GIVEN INSTRUCTION: Please write out these rows again, replacing "click action" with "tap action" and changing nothing else.

[Saved data entries]
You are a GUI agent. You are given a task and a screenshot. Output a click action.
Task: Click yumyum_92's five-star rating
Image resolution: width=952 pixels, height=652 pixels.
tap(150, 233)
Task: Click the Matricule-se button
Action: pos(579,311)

ANSWER TO THE EXERCISE:
You are a GUI agent. You are given a task and a screenshot. Output a tap action.
Task: Click yumyum_92's five-star rating
Image resolution: width=952 pixels, height=652 pixels.
tap(150, 233)
Task: Click the Matricule-se button
Action: pos(579,311)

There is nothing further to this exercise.